Si se me permite plantearlo de otro modo, vivimos presos entre redes o tejidos de signos.
Debido
a
tal
maraña
de
significaciones, es muy habitual el no saber entender o no poder interpretar el “justo” valor de una relación sígnica. O es la palabra que consideramos ofensiva cuando apenas era una broma; o es el vestuario que, tratando de ser original, se convierte en un signo de consumo masivo. O es el roce accidental que leemos como caricia amorosa; o es el gesto tímido que entendemos como hostilidad. Entre tal barullo de signos, no siempre tenemos la certera puntería para identificarlos o el suficiente tacto para palpar su intensidad. Quizá, en esa falta de “precisión” sobre la significación, en la ausencia de ese “espíritu de fineza” que reclamaba Pascal, radique el potencial o la necesidad de estudiar semiótica.

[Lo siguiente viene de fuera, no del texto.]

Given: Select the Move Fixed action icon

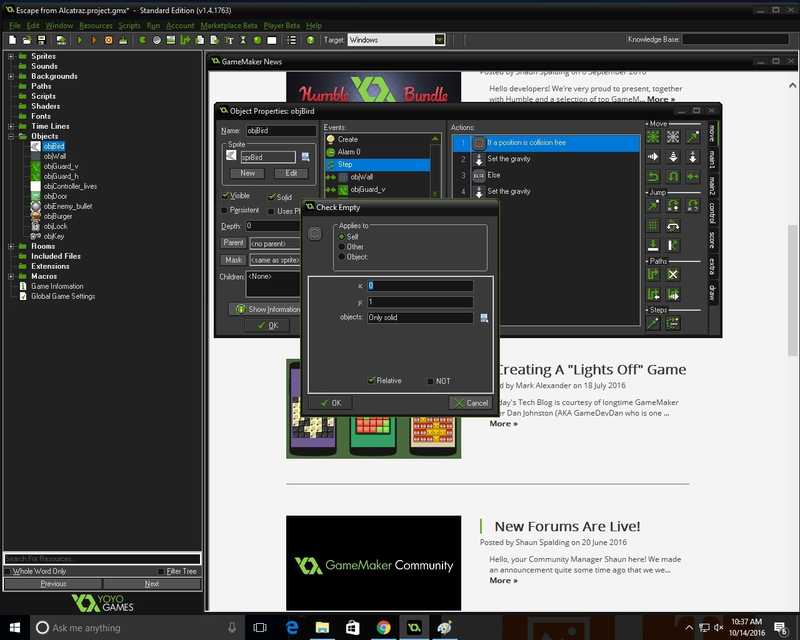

No quisiera, sin embargo, cerrar estas ideas alrededor de la semiótica general como “teoría de la mentira” con un sabor de pesimismo o escepticismo a ultranza. Si hay algo que ha caracterizado al hombre es su deseo por salir del engaño, de la ilusión. Por aceptar su entorno y aceptarse. En tal propósito, veo una ética que al menos debería servirnos como brújula en este viaje por la cultura: el de procurar no engañarnos, el de no mentirnos a nosotros mismos, el de mantener la suficiente
justicia sobre nuestra conciencia. Y manteniendo tal “cordura interior”, lo otro, el no mentir a los demás, el no engañar a nuestros semejantes, parece apenas un deber elemental. Sin embargo, por trabajar con signos, por trasegar con esa dinamita especial de la significación, no podemos asumir la posición del cándido o el crédulo. Aunque promulguemos una ética, aunque mantengamos izada la bandera de lo verídico, siempre tendremos que habérnoslas con “malhechores y malandrines”, como diría Don Quijote.
No hay que olvidarlo: en los mismos signos que constituyen la tela de Penélope, se hallan inscritos los hechizos de Circe.